Just 4% of marketers felt that X provided brand safety and they’re moving their spend elsewhere in response. It’s unsurprising - considering the unpredictability of X under Musk’s leadership, the lack of standardised moderation risks brands rubbing shoulders with content that is distressing or harmful, or simply goes against carefully considered brand values. By following X’s lead, Meta risks alienating advertisers and forcing them to make more nuanced decisions about which platforms they use.
Of course, advertising doesn’t exist in a vacuum; the other (arguably more significant) factor driving decisions about where to funnel efforts is the response from users to content changes. In X’s case, Musk’s combative style and magnification of extreme right wing figures led to mass behavioural shift, as users in the UK and US responded to inflammatory posts by leaving the platform for new pastures. Rival app BlueSky saw a million signups a day in November and has continued to grow since, and although it remains too small to do more than nip at the ankles of its supersized competitors, marketers are keeping an eye on its potential.
For Facebook, though, abandoning moderation programmes doesn’t just allow Zuckerberg to dine comfortably at Mar-a-Lago: it’s an admission that those programmes were doing very little to keep AI-generated spam, clickfarms and scams at bay at all. A 2024 investigation by 404 Media found that Meta had frozen out experts it had hired just a few years earlier to lead moderation efforts.
This has very clearly affected the platform’s atmosphere. Once the trailblazing social media monolith, tech writer Jason Koebler now likens Facebook to a “dead mall”. In other words, a colossus of a place, increasingly filled with bewildered people navigating slightly surreal, junk-filled spaces.
Although still sitting at roughly 3 billion monthly active users worldwide, a staggering number, Facebook’s growth has stalled in the past few years. Whilst its user base is undeniably aging - the percentage of US teens using the app has dropped from 71% in 2013-14 to 33% in 2023 - it still captures the attention of 39% of the world’s active internet users. Scrolling might now be a mess of suggested algorithmic content, but it can still act as a key mediator between brands and their audience, with 59% of users reporting reaching out to brands via the platform.

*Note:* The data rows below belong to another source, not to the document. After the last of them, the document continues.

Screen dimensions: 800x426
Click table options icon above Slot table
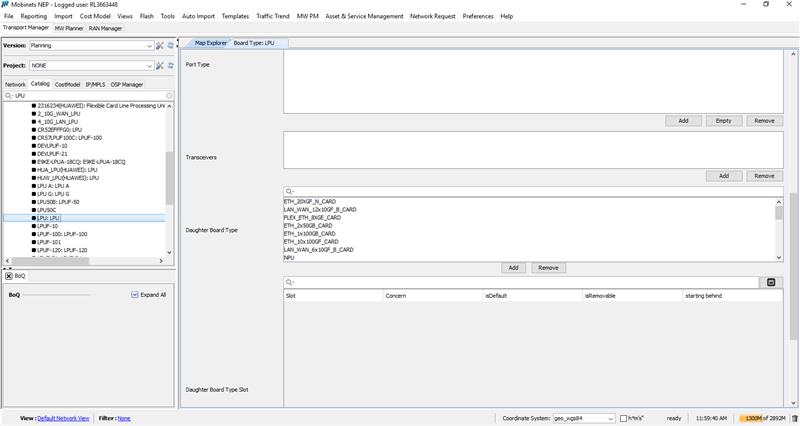click(771, 283)
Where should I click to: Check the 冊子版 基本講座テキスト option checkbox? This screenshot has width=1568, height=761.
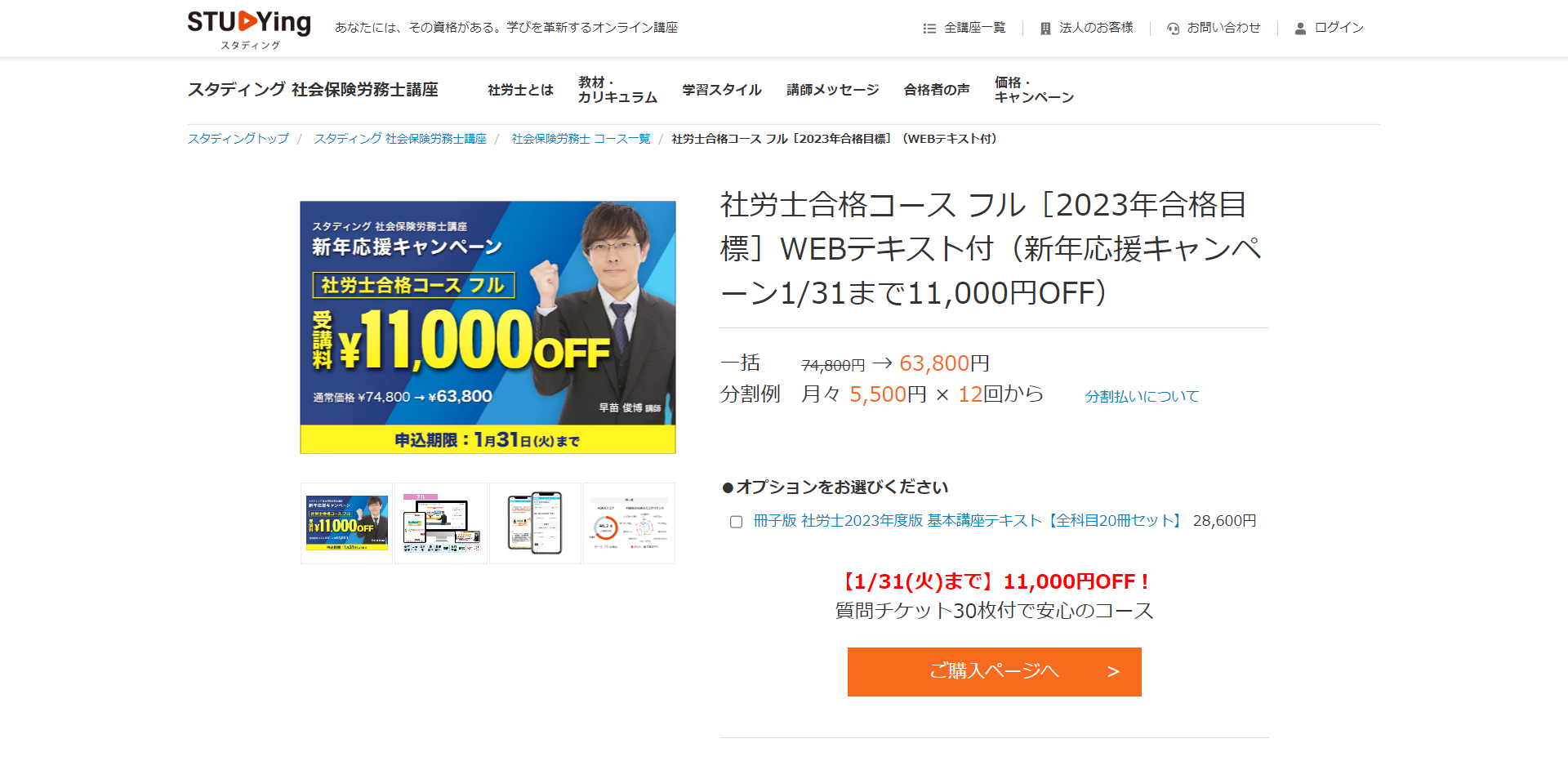point(736,522)
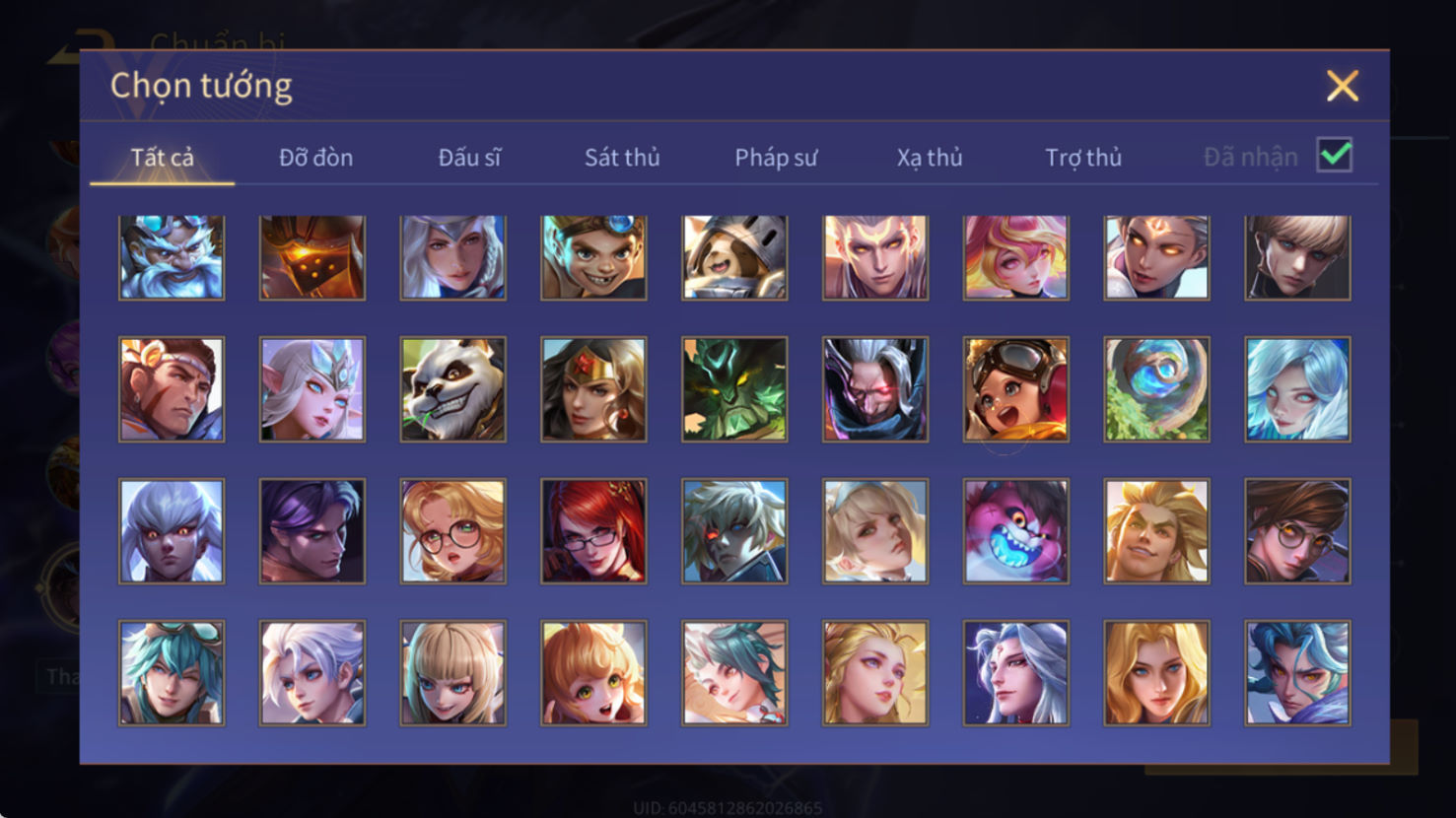Choose the red-haired hero wearing glasses
The image size is (1456, 818).
pos(593,531)
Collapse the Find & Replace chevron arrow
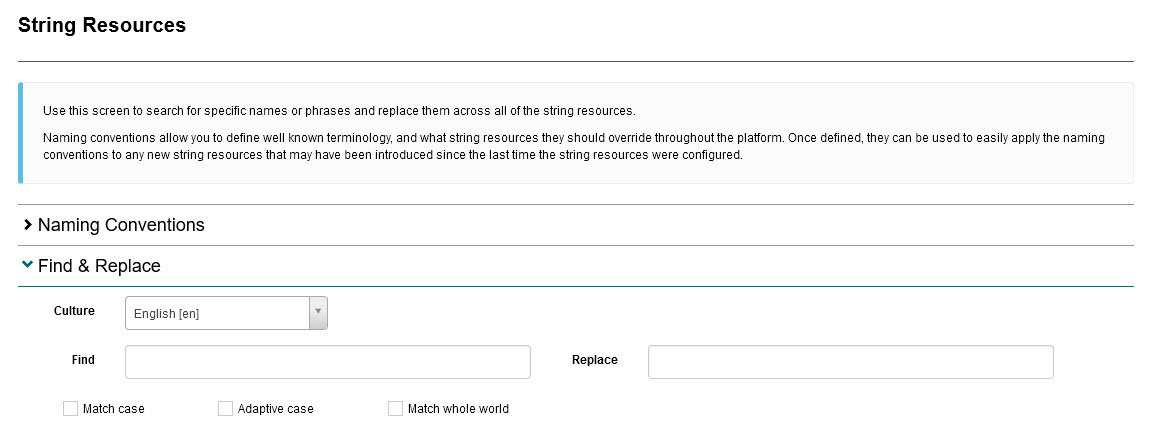 (x=27, y=265)
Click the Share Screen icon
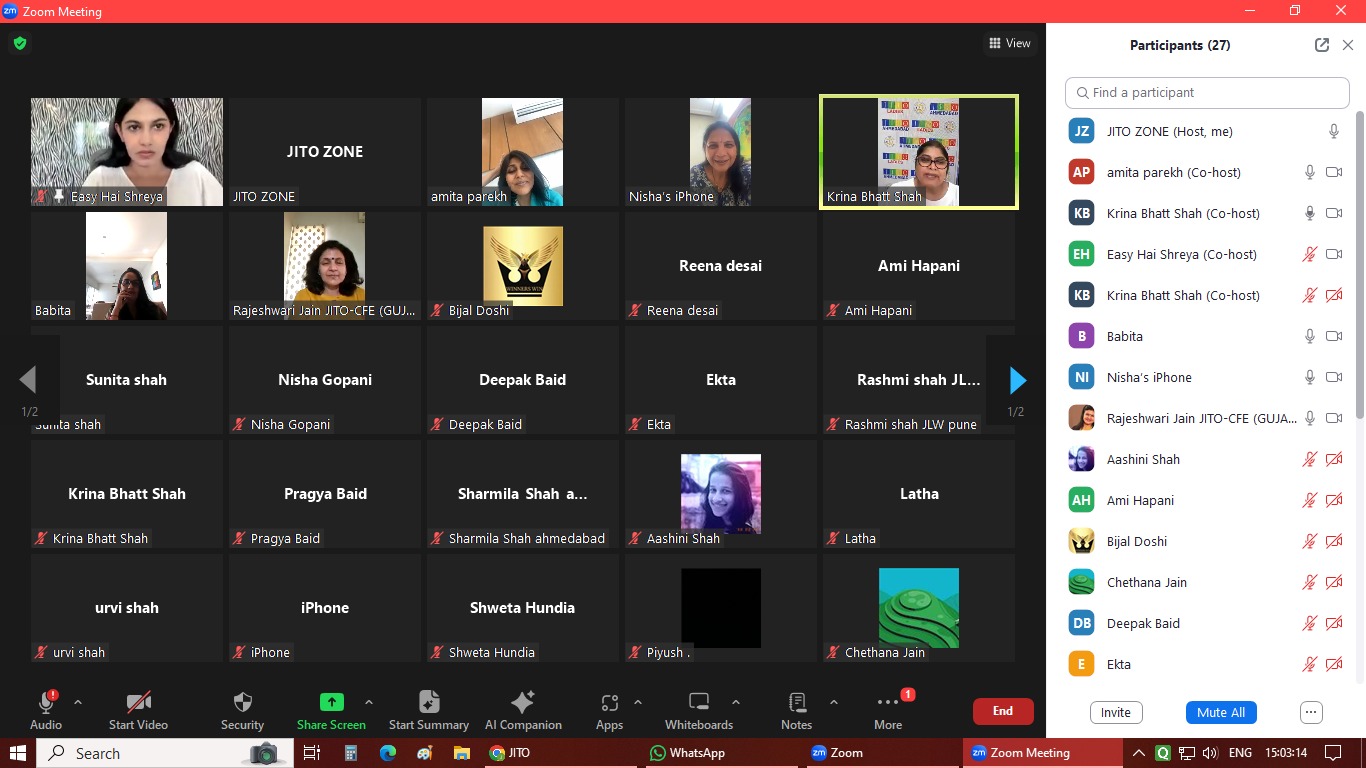The height and width of the screenshot is (768, 1366). click(x=331, y=703)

So where does that leave the 93% of social media marketers using Facebook Ads? What happens when the numbers keep going up, but they don’t account for the sheer amount of visual noise, only made worse by patchy content moderation? It’s a conundrum that highlights the limits of a purely quantitative approach; one that demands a holistic understanding of social media, where a broad knowledge of the landscape allows brands to identify where they need to be, but an in-depth understanding of fewer platforms allows for far more meaningful engagement.
With the social media landscape rapidly fragmenting, brands must be confident in their choice of platforms and, crucially, able to defend the choice to show up there (or able to flexibly shift as the landscape does). Part of that is acknowledging that brands don’t just respond to what happens on the internet, but are actively part of creating it. It might require some bold decision making, especially if there’s years of strategising, planning and posting that’s gone into these spaces, but the reward is finding an audience that is less apathetic, more engaged, and more curious.